Anarchism is a significant though neglected trend in Chinese history.

Proto-anarchist ideals that developed during the Warring States Period

in works such as the Zhuangzi and the writing of Bao Jingyan became

integral to traditional Chinese philosophy, followed later by a

modernist anarchism that thrived as a set of social, political, and

ethical ideas during the revolutionary period. Despite the

proto-anarchist legacy, most studies of Chinese anarchism limit their

scope to the early twentieth century, focusing on the movement’s peak,

from 1907 to 1919 – when anarchism was the most influential radical

socialist trend in China – and on its marginalization from 1920 to 1949.

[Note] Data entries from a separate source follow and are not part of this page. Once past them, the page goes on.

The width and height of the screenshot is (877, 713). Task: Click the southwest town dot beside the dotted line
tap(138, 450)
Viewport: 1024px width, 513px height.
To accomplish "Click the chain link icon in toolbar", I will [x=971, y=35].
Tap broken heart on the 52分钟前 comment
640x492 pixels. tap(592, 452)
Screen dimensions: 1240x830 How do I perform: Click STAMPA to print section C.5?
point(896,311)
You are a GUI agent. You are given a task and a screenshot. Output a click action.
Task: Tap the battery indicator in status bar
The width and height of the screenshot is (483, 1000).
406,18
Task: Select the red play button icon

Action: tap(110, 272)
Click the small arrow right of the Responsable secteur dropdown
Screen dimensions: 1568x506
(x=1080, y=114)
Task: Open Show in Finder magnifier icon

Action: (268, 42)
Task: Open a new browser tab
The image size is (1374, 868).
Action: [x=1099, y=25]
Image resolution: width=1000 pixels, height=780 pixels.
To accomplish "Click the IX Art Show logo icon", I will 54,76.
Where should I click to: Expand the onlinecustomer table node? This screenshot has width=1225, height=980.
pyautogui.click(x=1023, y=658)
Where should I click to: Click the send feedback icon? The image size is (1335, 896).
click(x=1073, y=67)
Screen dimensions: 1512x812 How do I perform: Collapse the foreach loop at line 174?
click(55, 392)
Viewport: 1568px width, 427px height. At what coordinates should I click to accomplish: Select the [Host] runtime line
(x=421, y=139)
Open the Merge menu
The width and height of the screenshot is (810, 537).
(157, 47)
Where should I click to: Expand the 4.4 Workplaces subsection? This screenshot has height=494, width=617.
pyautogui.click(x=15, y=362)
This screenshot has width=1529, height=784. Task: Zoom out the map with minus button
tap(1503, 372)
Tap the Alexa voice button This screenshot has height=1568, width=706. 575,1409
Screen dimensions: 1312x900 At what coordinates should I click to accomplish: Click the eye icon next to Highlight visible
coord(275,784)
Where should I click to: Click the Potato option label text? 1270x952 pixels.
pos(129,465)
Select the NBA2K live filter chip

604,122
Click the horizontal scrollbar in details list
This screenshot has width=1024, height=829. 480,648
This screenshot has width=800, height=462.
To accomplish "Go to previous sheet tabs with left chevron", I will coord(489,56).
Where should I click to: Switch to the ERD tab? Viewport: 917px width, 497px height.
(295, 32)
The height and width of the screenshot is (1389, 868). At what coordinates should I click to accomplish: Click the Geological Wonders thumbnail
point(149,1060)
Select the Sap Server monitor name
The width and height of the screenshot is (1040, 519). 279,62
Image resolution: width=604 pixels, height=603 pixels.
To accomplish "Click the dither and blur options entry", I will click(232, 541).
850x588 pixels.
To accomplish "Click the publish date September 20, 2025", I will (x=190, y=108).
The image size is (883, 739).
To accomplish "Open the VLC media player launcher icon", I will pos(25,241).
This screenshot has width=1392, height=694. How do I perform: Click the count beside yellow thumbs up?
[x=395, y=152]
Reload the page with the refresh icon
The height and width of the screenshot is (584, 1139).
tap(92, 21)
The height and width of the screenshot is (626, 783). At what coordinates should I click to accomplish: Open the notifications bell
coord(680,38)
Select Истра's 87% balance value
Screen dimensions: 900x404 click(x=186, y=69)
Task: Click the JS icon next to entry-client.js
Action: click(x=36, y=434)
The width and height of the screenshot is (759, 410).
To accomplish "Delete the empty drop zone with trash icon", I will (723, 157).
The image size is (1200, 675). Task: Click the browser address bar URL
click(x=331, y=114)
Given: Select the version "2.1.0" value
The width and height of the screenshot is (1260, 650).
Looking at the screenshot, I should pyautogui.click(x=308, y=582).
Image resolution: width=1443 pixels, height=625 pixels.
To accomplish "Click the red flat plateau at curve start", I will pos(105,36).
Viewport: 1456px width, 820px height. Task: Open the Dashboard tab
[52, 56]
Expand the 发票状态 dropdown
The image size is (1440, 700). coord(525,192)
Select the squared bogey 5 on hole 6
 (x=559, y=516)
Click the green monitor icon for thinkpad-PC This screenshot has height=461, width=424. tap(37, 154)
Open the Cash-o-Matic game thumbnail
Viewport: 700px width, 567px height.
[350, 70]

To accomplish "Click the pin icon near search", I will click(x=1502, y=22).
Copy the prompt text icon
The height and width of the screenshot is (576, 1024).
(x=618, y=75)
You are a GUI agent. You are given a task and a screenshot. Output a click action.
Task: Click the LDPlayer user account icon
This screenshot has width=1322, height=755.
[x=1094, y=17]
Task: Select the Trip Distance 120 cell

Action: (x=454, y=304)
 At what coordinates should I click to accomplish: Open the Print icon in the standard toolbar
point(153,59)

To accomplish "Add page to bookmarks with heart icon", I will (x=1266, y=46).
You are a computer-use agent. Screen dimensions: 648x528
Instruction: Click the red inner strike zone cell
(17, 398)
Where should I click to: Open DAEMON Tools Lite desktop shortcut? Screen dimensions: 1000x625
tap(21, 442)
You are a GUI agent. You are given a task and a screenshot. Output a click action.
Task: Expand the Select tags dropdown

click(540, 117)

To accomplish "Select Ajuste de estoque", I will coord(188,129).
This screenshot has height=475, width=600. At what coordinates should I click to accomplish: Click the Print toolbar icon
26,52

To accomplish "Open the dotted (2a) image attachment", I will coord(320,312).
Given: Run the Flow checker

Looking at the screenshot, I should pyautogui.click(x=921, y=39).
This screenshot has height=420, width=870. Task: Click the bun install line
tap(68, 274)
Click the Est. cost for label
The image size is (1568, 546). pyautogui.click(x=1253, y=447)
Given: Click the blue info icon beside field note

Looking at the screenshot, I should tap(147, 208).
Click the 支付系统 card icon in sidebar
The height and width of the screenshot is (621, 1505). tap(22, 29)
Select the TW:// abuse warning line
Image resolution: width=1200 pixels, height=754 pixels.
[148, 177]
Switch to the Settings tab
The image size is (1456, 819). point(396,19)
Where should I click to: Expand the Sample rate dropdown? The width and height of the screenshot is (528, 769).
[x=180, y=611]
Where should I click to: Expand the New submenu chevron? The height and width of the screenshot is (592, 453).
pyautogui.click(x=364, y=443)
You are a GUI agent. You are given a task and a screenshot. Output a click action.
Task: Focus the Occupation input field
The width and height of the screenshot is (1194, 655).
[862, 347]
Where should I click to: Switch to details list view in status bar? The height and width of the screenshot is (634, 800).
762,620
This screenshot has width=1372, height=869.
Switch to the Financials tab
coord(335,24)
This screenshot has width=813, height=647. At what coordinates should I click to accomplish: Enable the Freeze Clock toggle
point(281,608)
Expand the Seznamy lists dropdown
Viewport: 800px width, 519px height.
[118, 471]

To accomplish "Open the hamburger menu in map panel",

Post-1949 history is without explicitly anarchist activity, yet because

of its earlier influence, anarchism’s history is a helpful tool with

which to analyze both the communist regime and the post-Mao economic

reforms.

The Chinese anarchist movement emerged when it became clear that the

Qing dynasty was struggling to adjust to the pressures of foreign

imperialism and domestic instability. At that time, intellectuals were

actively seeking out and digesting foreign concepts that could ease the

transition to modern nationhood. The ideas of mutual aid, voluntary

cooperation, and personal liberty that anarchism professed emerged as

integral elements of Chinese social and political discourse in this

context. Anarchism resonated with elements of traditional thought and a

distinctly anarchist sensibility was articulated in the writings of some

Buddhists, Confucians, and Daoists.

Anarchism emphasized political reorganization and social transformation.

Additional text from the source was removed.